### The problem
Extract each line of the listing below that contains the string "height". Case matters.

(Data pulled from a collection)
——

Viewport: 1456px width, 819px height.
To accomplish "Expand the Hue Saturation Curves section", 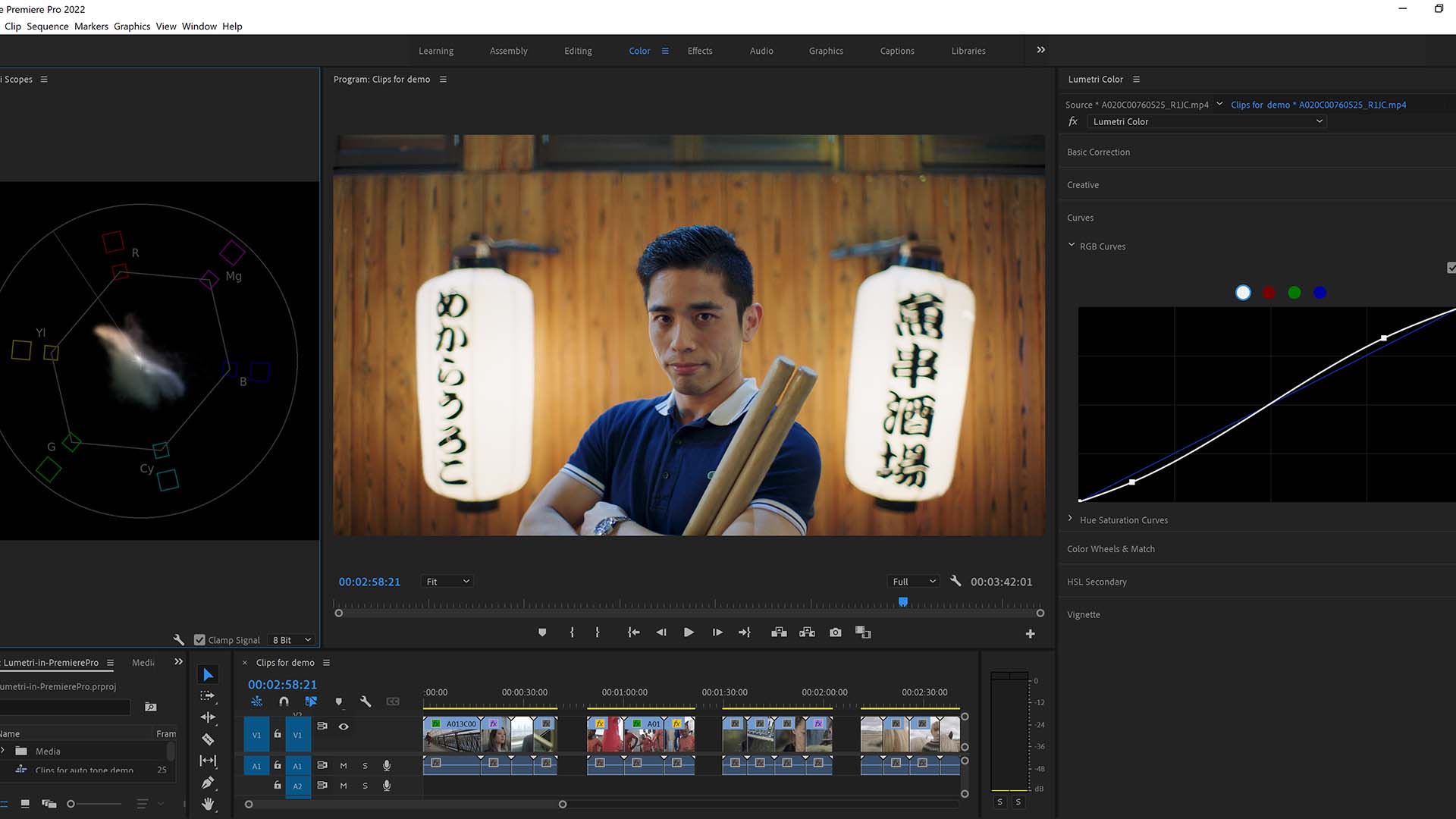I will tap(1123, 519).
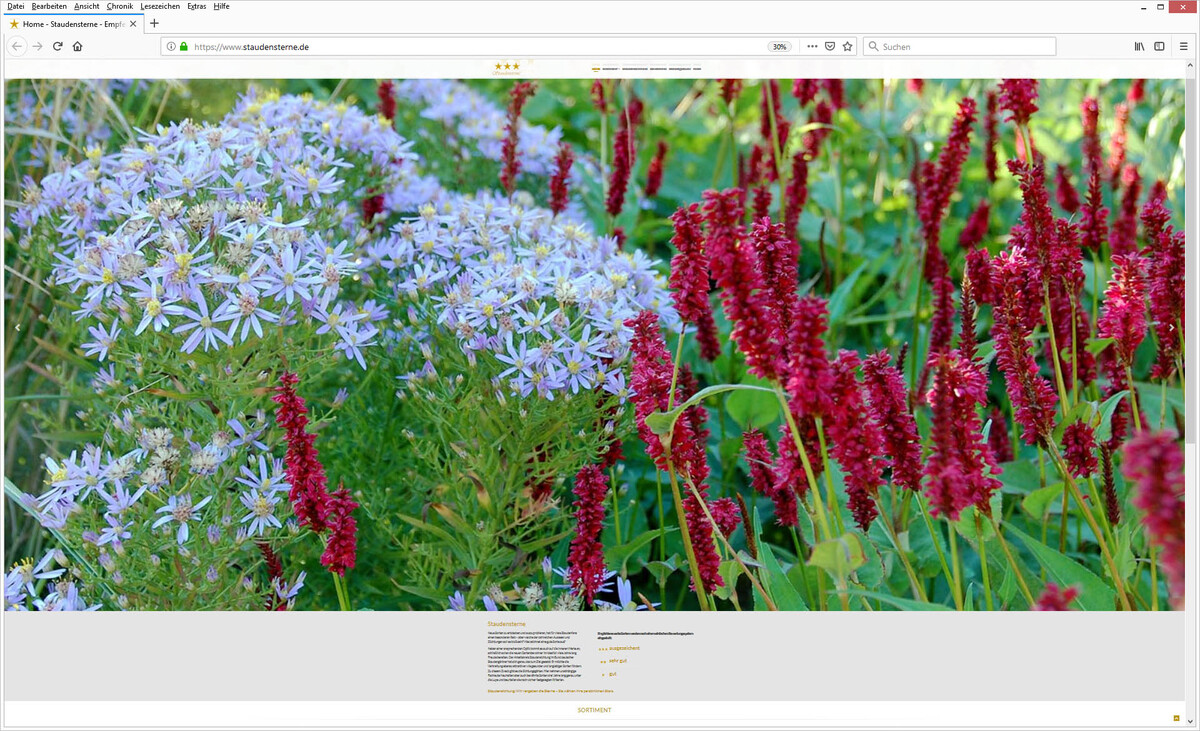Show the next slideshow image arrow
This screenshot has height=731, width=1200.
pyautogui.click(x=1172, y=327)
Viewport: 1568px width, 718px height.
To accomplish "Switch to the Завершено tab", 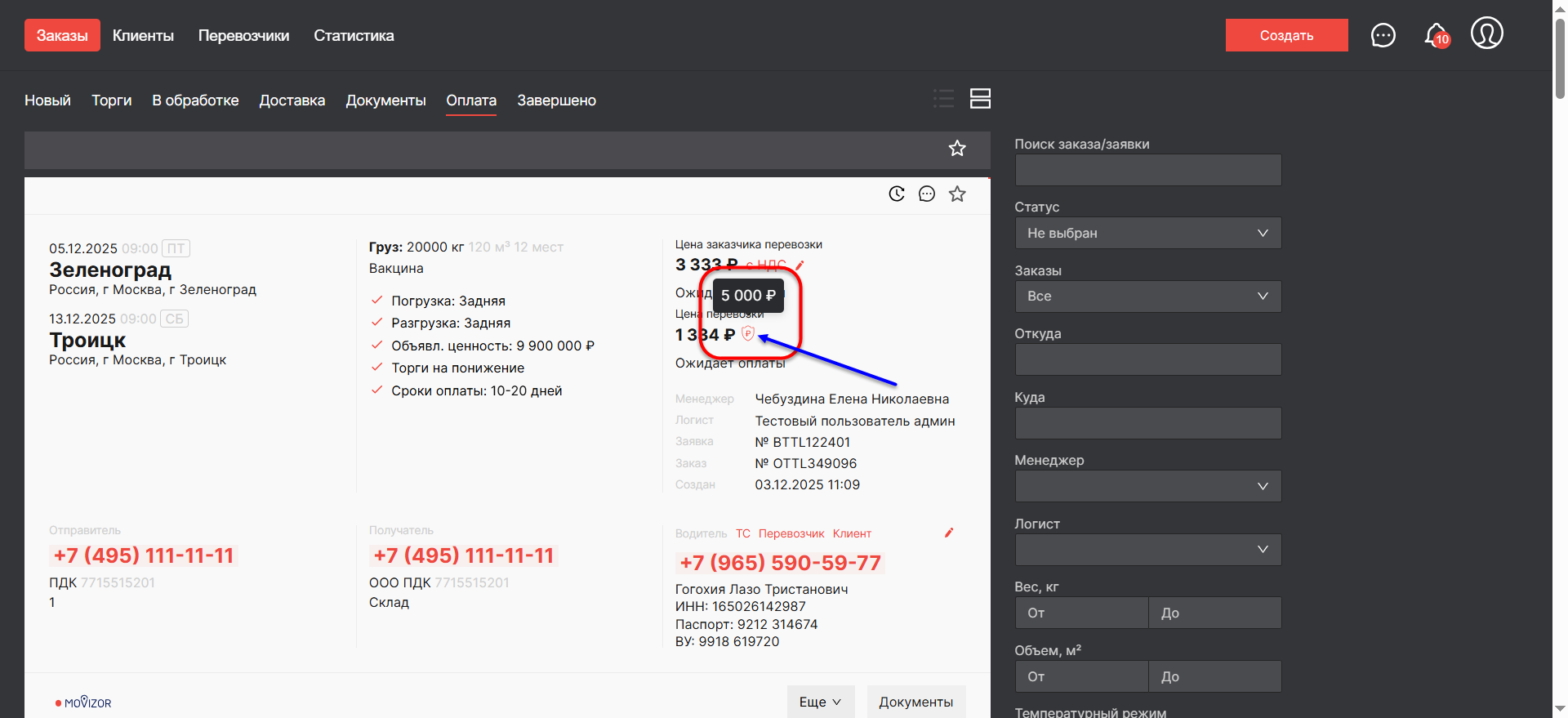I will click(x=556, y=100).
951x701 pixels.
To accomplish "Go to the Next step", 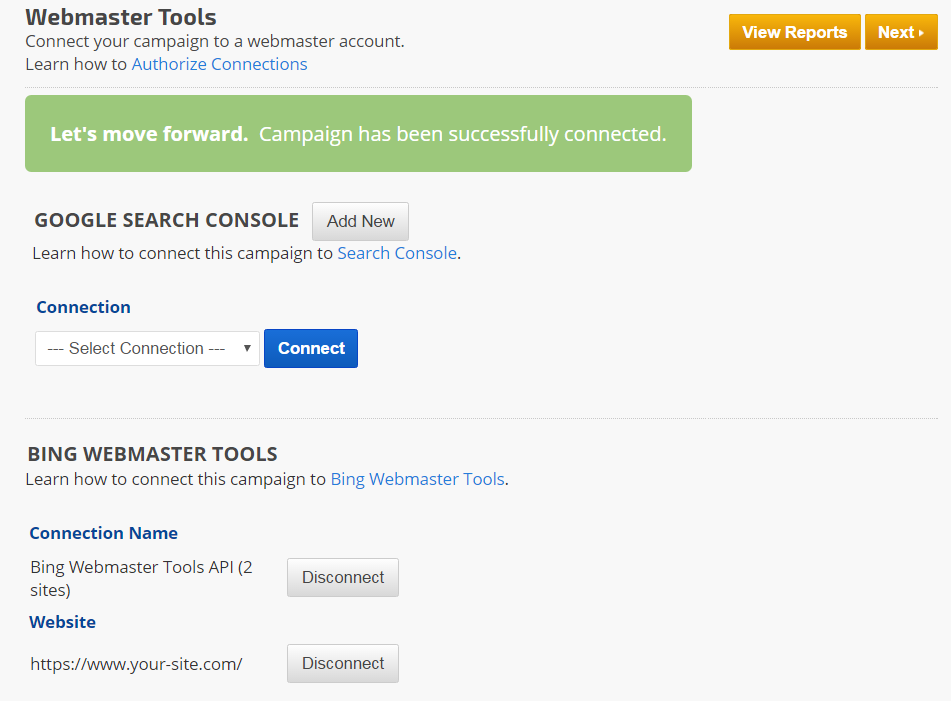I will pos(900,32).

——

### Reply to the exercise
Viewport: 1456px width, 819px height.
This screenshot has height=731, width=1200.
Viewport: 1568px width, 718px height.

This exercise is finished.